The same Restore NY grant application also called for rehabilitation and reuse of the former Trinity Church at the Westcott Rule Company property, most recently used as the local “Haunted House” at Halloween. Oddly enough, according to the property owners, at approximately the same time the grant application was submitted they say they secured a determination from the State Historic Preservation Office (SHPO) that demolition of the former church would have no impact on significant cultural resources. Interesting that SHPO seems to be under the impression that their determination of “no impact” was issued not for demolition, but for regular maintenance and environmental actions, in anticipation of an historic rehabilitation of the property.

SHPO was required to review the proposed project. At the church, this included
hazardous material abatement; a new roof; new windows and doors; removal of an exterior stairway; and to scrape and paint the exterior. This was to be done in hopes of ultimately reusing the building as an Elder Community Center. Nowhere was demolition of the church mentioned.

Lest we place all of the blame on local officials and developers, it should be noted that NY State shares in the current atmosphere where irreplaceable buildings are treated as expendable. When the former Lehigh Valley freight depot on the Mill property was knocked down without SHPO approval after being virtually demolished by neglect by Seneca Knit Development Corporation (SKDC), SHPO required a Memorandum of Agreement be signed by several involved state and federal agencies, the Village and SKDC. The Memorandum actually required, among other things, the Mill be protected against the elements and the Boarding House be “mothballed” for future restoration. The SHPO never followed up on these requirements, allowing both buildings to continue deteriorating to the point where SKDC and the Village are using that deterioration as reason for the pending demolition of the Boarding House.

Of course, like many municipalities, Seneca Falls has a property maintenance law on the books.

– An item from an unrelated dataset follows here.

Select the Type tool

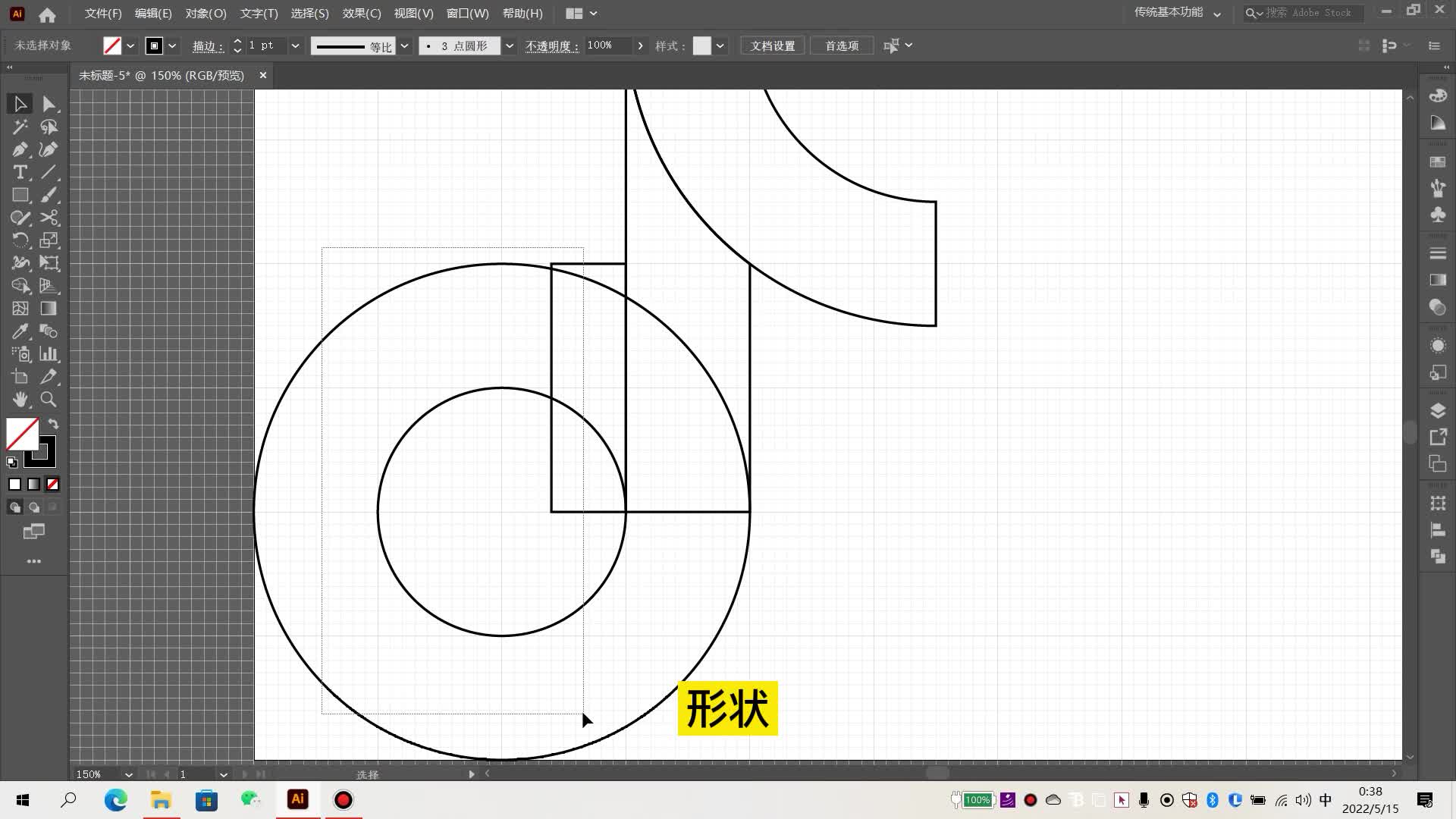(20, 172)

The idea behind it is to protect property values, public safety, and protect against irresponsible property owners. The Village can force SKDC to bring the building up to code or have the work done and have the bill sent to the owners, thus avoiding demolition. This law is seldom used, and its enforcement seems to get applied to some properties and not others.

Adaptive reuse, the principle of finding new uses for old buildings and re-establishing them as productive community assets, was once an exciting trend in Seneca Falls. The First, Third and Fourth Ward School buildings, once the subjects of demolition talk now provide much needed housing. The former P&C supermarket on Clinton Street, long vacant, is now a Seneca-Cayuga ARC facility. Neighbors of the downtown building now housing Henry B’s Restaurant once believed that structure couldn’t be saved. Who could now imagine downtown without Henry B’s? The former NY Central freight station now houses professional offices, and its cross street neighbor, the passenger depot, was rehabilitated as Village Hall. The former Village Hall, so full of code violations that the standard joke was that no one but the federal government could fix it, was donated to, you guessed it, the federal government and now is headquarters and Visitor Center for Women’s Rights National Historical Park.

The demolition of historic buildings, unless absolutely necessary, is wrong. Demolitions are permanent. Condemnation of a structure does not necessarily require demolition - rehabilitation is often a viable option. Once the historic structure is gone, it’s gone forever. The physical evidence of a piece of history is erased.

Seneca Falls, once progressive in the context of historic preservation and heritage tourism, now displays growing evidence of regressing to a short-sighted approach to the future. We don’t have to destroy the Village in order to save it. One of the reasons developers have shown interest and have invested in Seneca Falls is the very appearance of our charming, historic community.

Let’s not revert to whittling away at our heritage, building by building, as if this place does not matter.